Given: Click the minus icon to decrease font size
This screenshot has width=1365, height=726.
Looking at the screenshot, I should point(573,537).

--

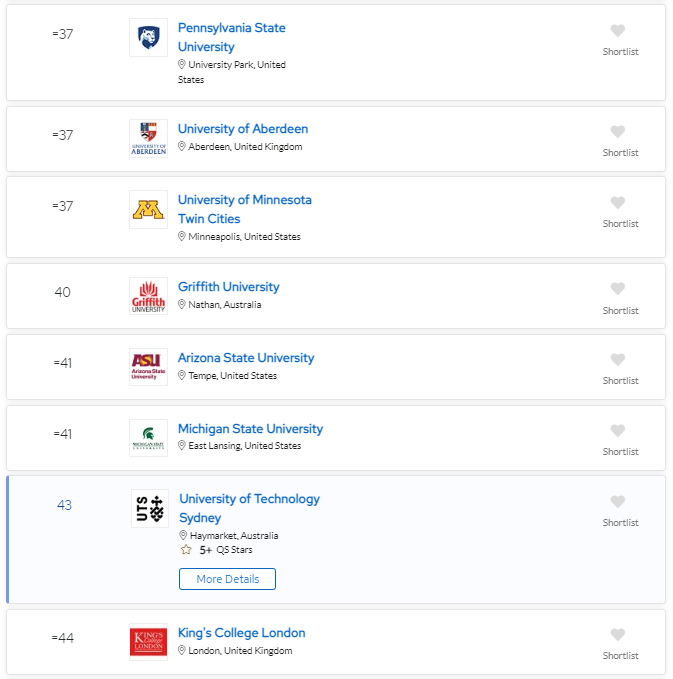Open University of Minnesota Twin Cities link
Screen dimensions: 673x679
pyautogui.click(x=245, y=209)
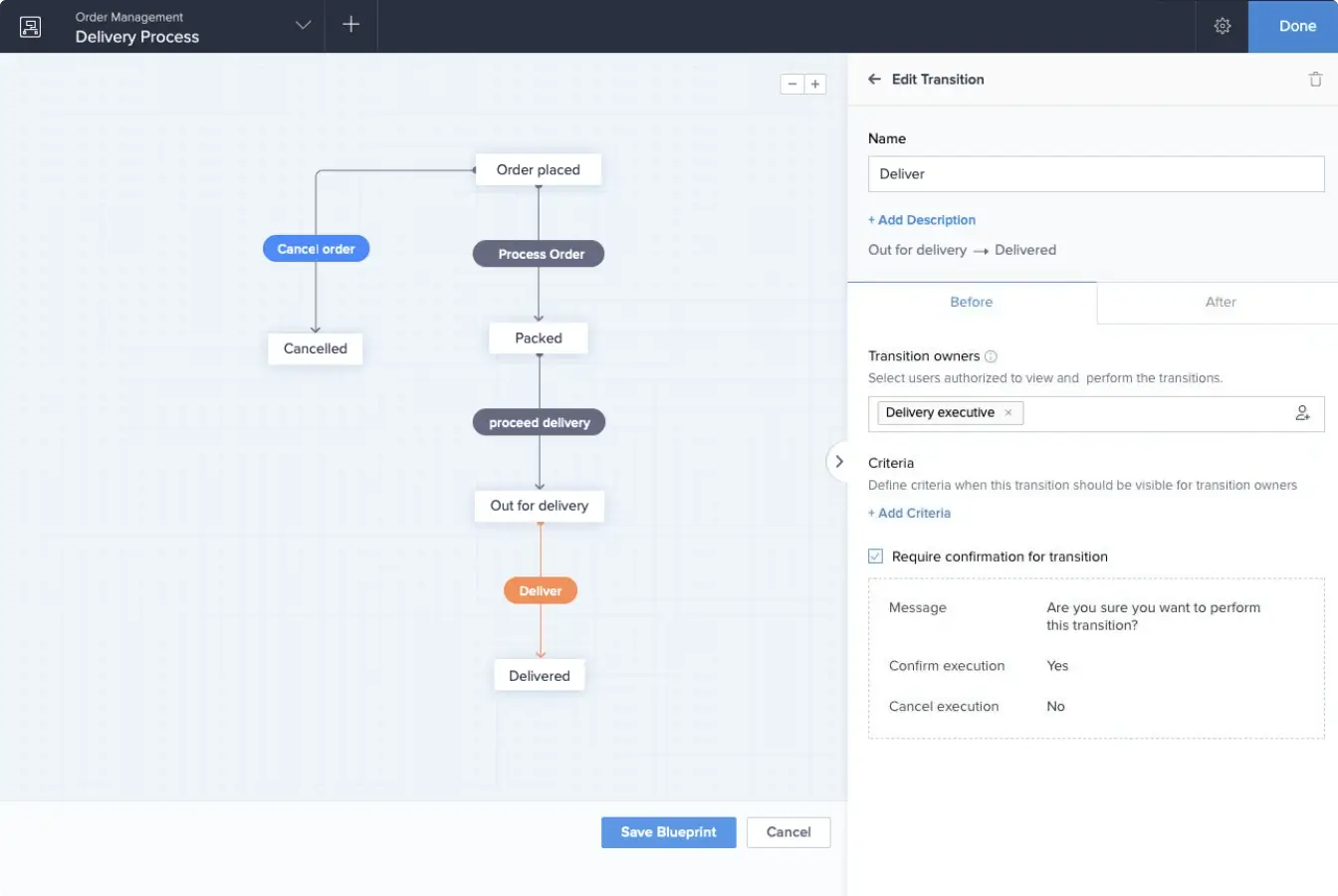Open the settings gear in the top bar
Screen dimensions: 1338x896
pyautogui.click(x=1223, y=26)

Problem requirements:
Reproduce the lines that begin at the one containing "Given: Click the" and end after the one containing "Looking at the". Switch "font size" to "text size" and leave everything else unchanged.

Answer below:
Given: Click the minus icon to decrease text size
This screenshot has width=1365, height=726.
Looking at the screenshot, I should point(573,537).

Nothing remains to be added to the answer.